HÂTİME

Bugün Re’fet Bey’in bir mektubunu aldım. Lihye-i Şerife hakkındaki suali münasebetiyle diyorum ki: Hadîsçe sabittir ki Resul-i Ekrem aleyhissalâtü vesselâmın Lihye-i Saadetinden düşen saçların taneleri mahduddur. Otuz kırk tane veya elli altmış tane gibi az bir miktarda iken, binler yerde Lihye-i Saadetin saçları bulunması, beni bir zaman çok düşündürdü.

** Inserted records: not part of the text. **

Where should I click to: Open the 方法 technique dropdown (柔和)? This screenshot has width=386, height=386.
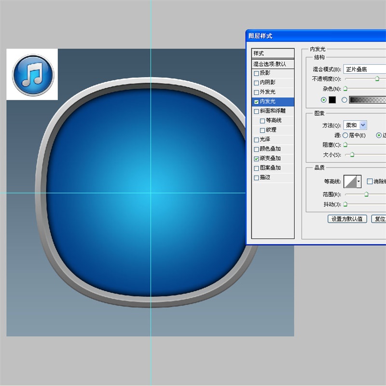(x=355, y=125)
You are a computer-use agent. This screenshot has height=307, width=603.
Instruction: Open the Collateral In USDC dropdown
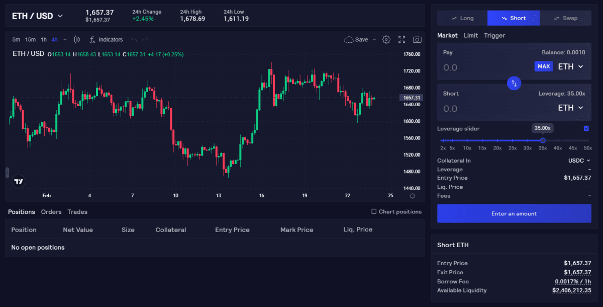point(579,161)
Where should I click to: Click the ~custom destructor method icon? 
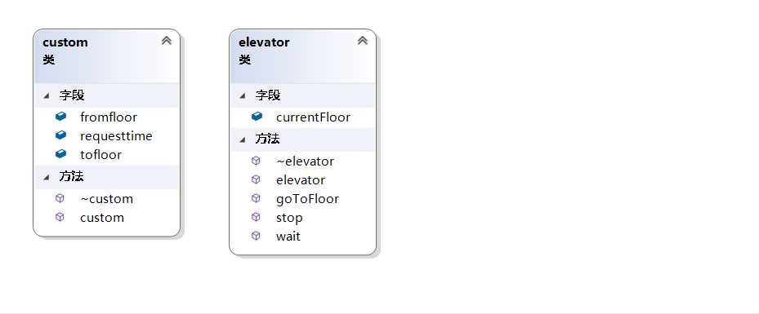(x=60, y=198)
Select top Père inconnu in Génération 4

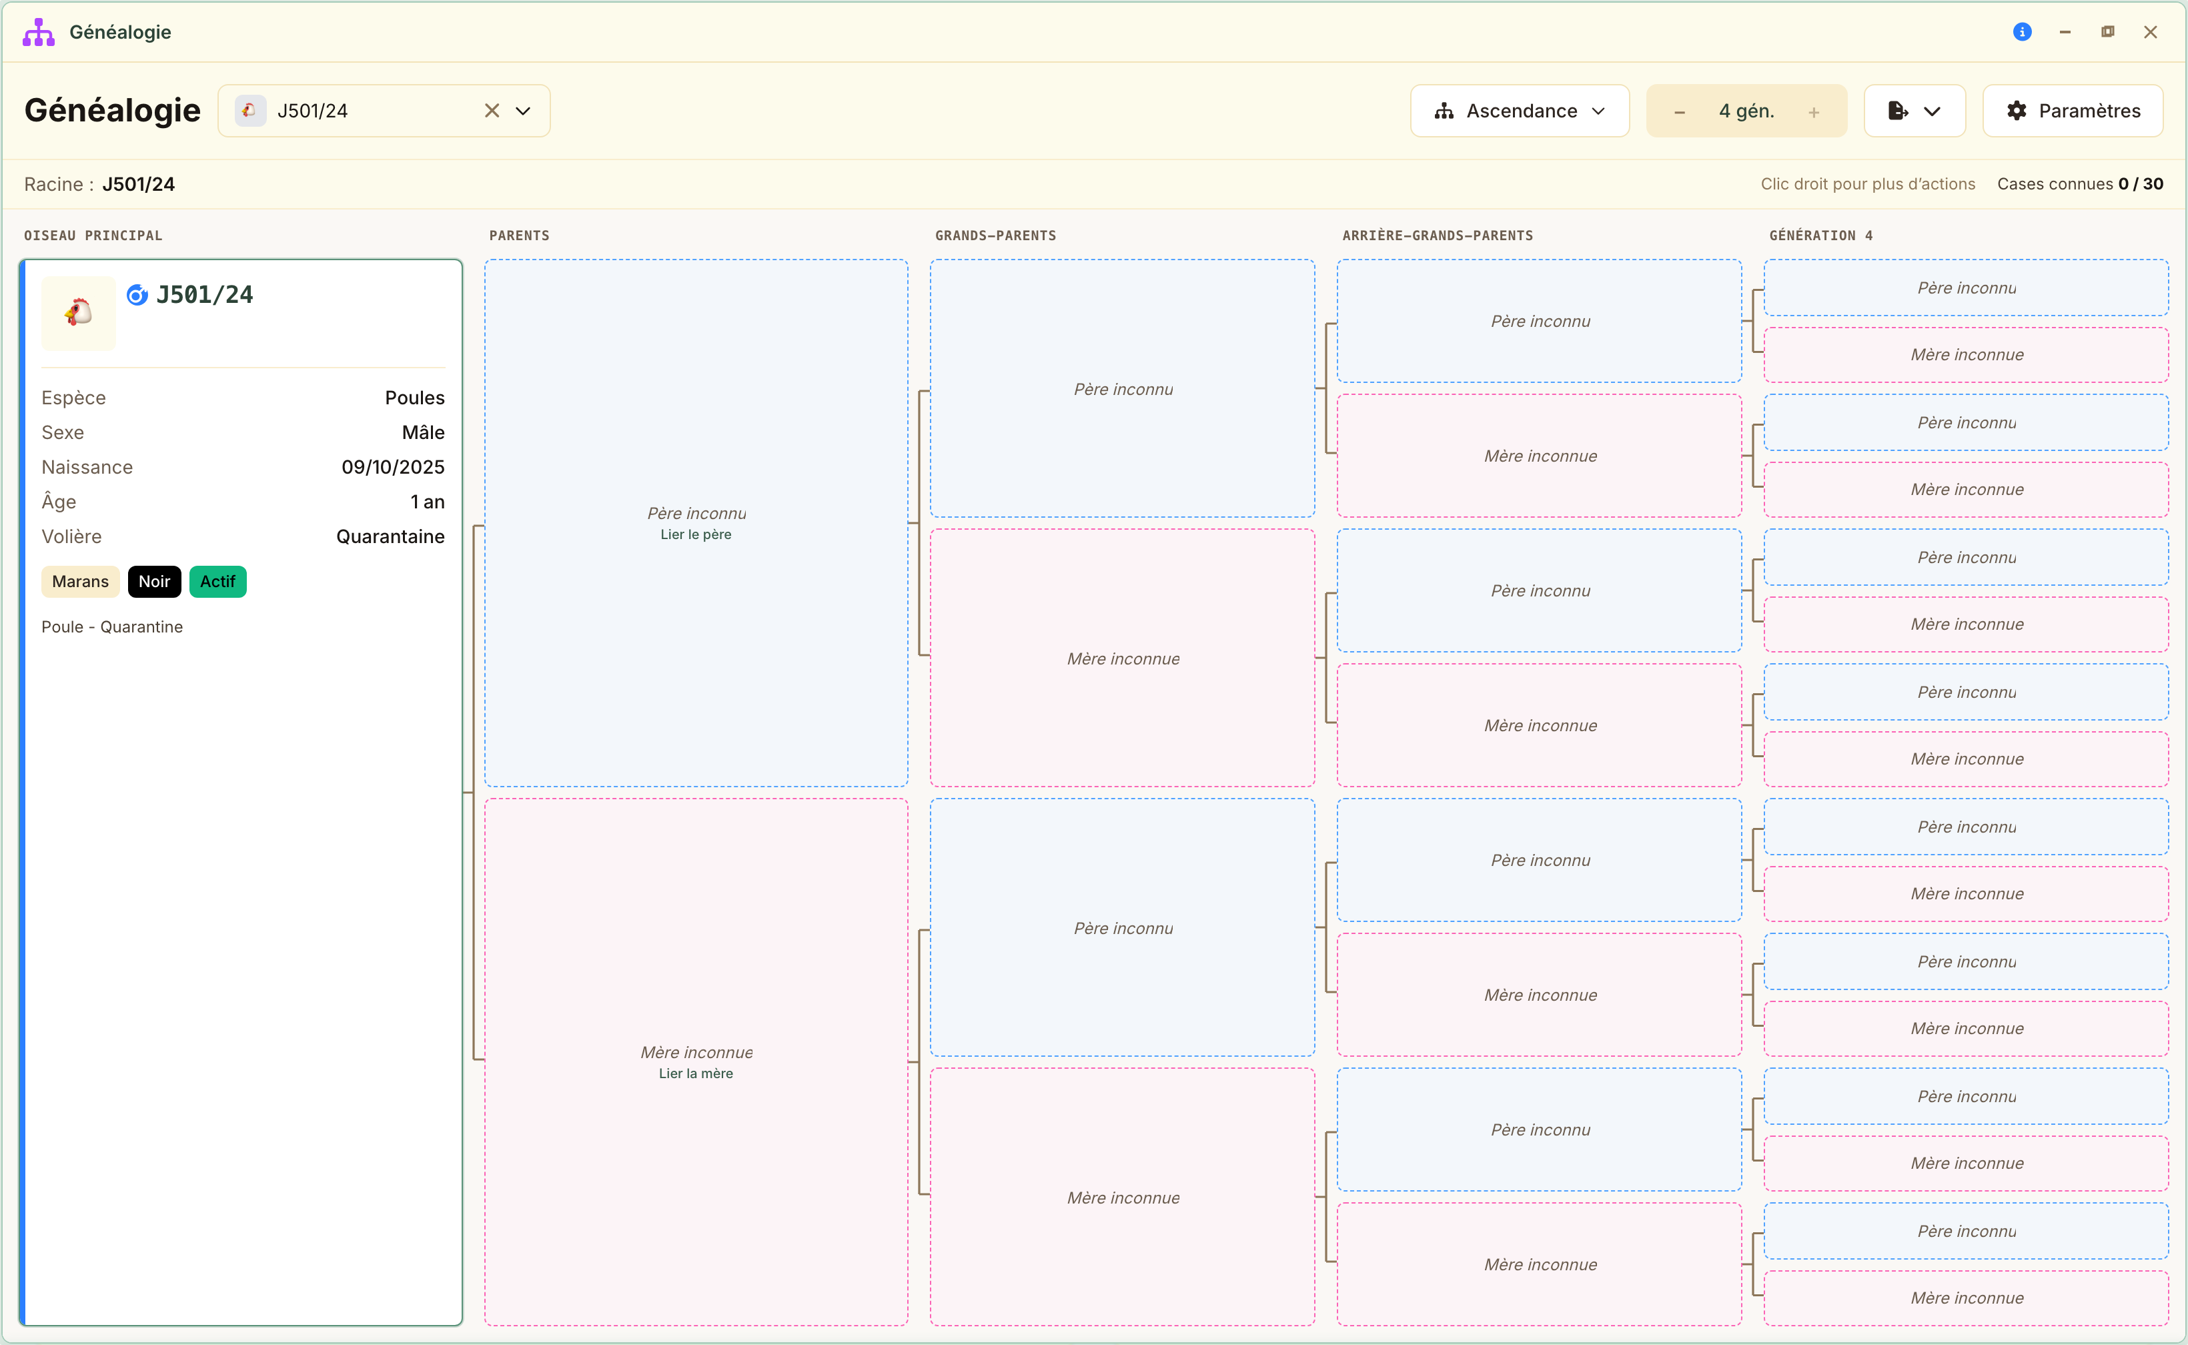click(x=1966, y=287)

O vakit hatırıma gelmiş ki lihye-i Saadet, yalnız Lihye-i Şerifin saçlarından ibaret değil belki re’s-i mübareğinin tıraş oldukça hiçbir şeyini kaybetmeyen sahabeler, o nurlu ve mübarek ve daimî yaşayacak saçları muhafaza etmişler. Onlar binlerdir. Şimdiki mevcuda müsavi gelebilirler.

Yine o vakit hatırıma geldi ki acaba her camide bulunan, sened-i sahih ile bu saç Hazret-i Risalet’in saçı olduğu sabit midir ki ona karşı ziyaret makbul olabilsin?

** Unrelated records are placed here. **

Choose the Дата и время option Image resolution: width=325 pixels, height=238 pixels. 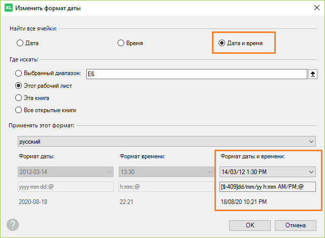pos(222,43)
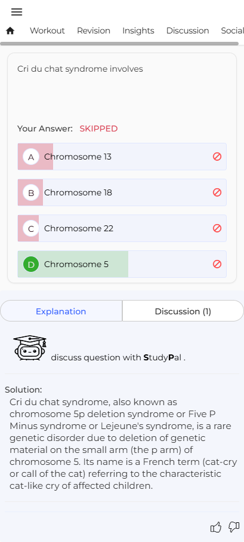Image resolution: width=244 pixels, height=542 pixels.
Task: Click the block icon on Chromosome 22
Action: tap(217, 228)
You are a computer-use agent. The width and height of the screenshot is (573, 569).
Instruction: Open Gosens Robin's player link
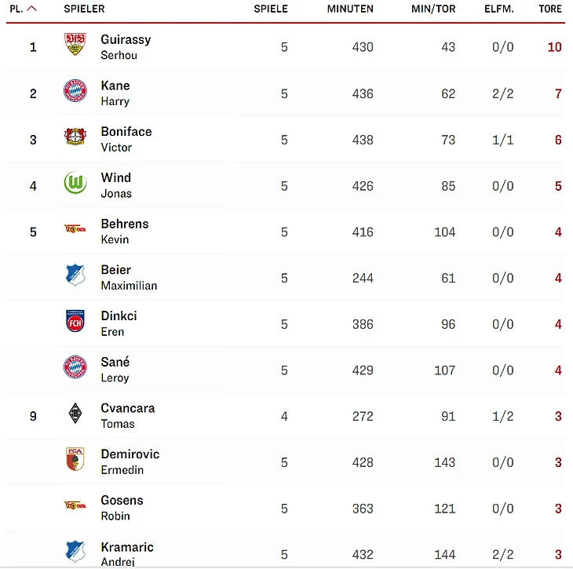[122, 507]
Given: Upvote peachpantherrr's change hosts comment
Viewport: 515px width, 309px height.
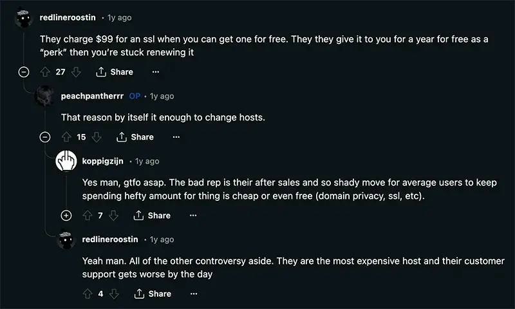Looking at the screenshot, I should point(66,137).
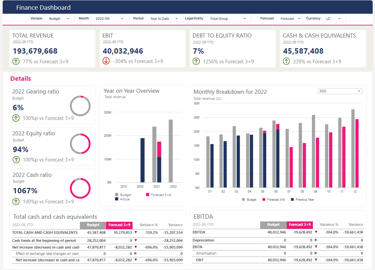Toggle Previous Year legend in Monthly Breakdown
Viewport: 375px width, 270px height.
coord(302,200)
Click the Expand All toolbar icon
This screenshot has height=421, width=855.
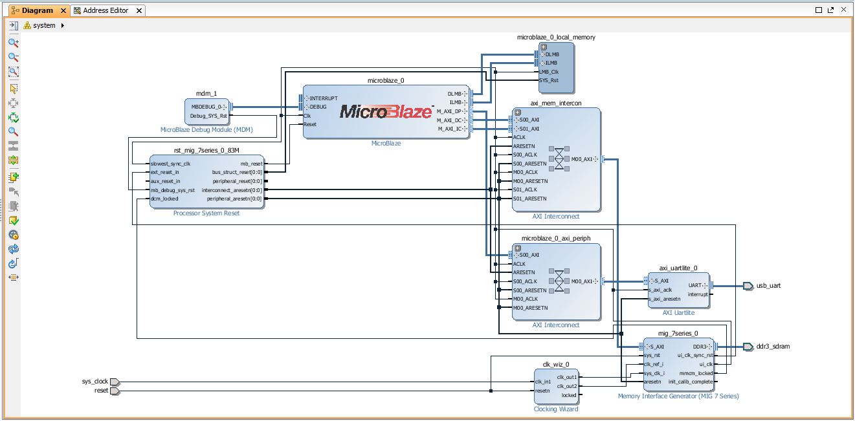(x=13, y=160)
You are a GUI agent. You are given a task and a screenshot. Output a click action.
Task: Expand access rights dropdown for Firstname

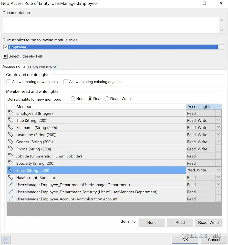218,127
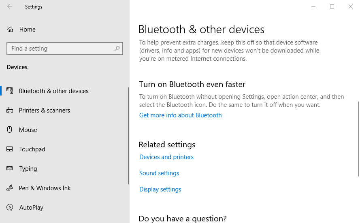
Task: Open the Typing keyboard icon
Action: [x=10, y=168]
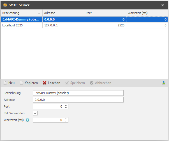Screen dimensions: 169x141
Task: Click the Speichern checkmark button
Action: (x=75, y=83)
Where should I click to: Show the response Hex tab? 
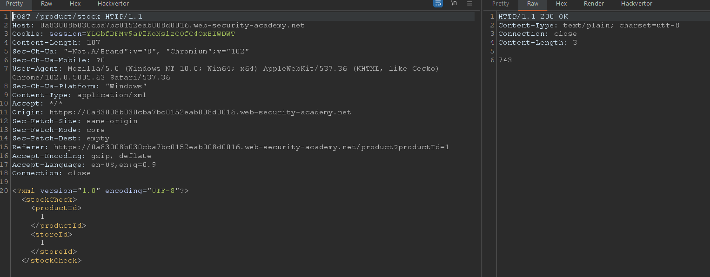(x=561, y=4)
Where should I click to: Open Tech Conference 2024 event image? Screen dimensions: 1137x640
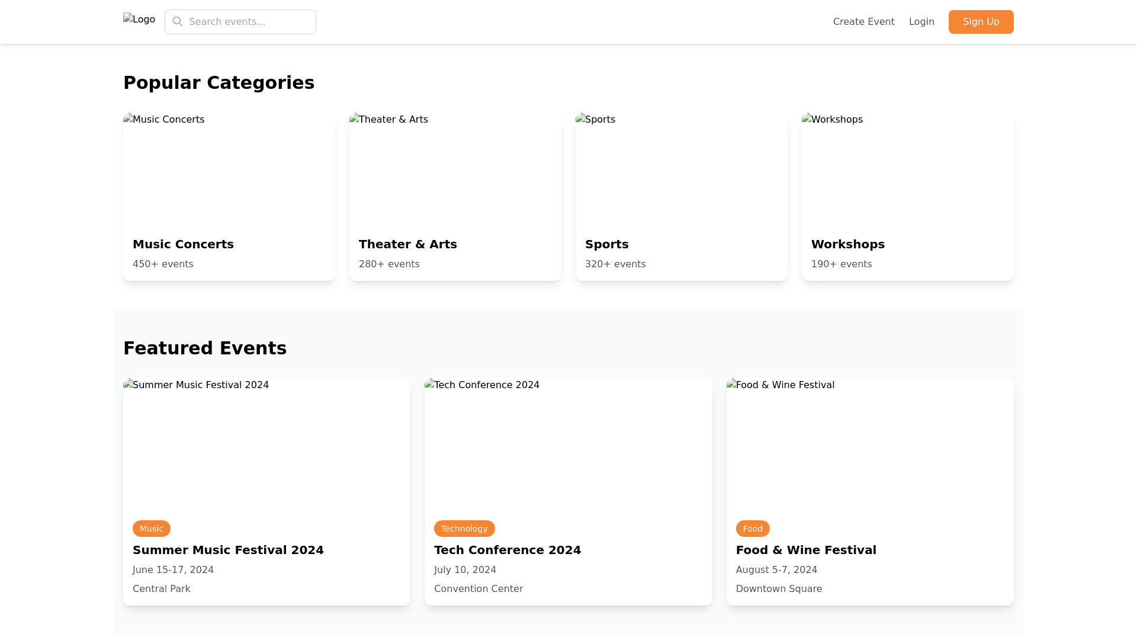[x=568, y=444]
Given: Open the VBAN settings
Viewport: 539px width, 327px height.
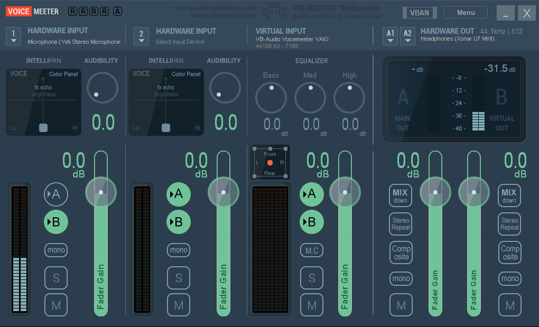Looking at the screenshot, I should 420,13.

Birden hatıra geldi ki o saçların ziyareti, vesiledir. Resul-i Ekrem aleyhissalâtü vesselâma karşı salavat getirmeye sebep ve bir hürmet ve muhabbete medardır. Vesilelik ciheti o şeyin zatına bakmaz, vesilelik cihetine bakar. Onun için eğer bir saç hakiki olarak Lihye-i Saadetten olmazsa, madem zahir hale göre öyle telakki edilmiş ve o vesilelik vazifesini yapıyor ve hürmete ve teveccühe ve salavata vesile oluyor; kat’î senet ile o saçın zatını teşhis ve tayin lâzım değildir. Yalnız, aksine kat’î delil olmasın, yeter. Çünkü telakkiyat-ı âmme ve kabul-ü ümmet, bir nevi hüccet hükmüne geçer. Bazı ehl-i takva böyle işlerde, ya takva veya ihtiyat veya azîmet noktasında ilişseler de hususi ilişirler. Bid’a da deseler, bid’a-i hasene nevinde dâhildir. Çünkü vesile-i salavattır.

Re’fet Bey mektubunda diyor: “Bu mesele ihvanlar beyninde medar-ı münakaşa olmuş.” Kardeşlerime tavsiye ediyorum ki inşikaka ve iftiraka sebebiyet veren münakaşa etmesinler. Yalnız müdavele-i efkâr suretinde nizâsız mübahaseye alışsınlar.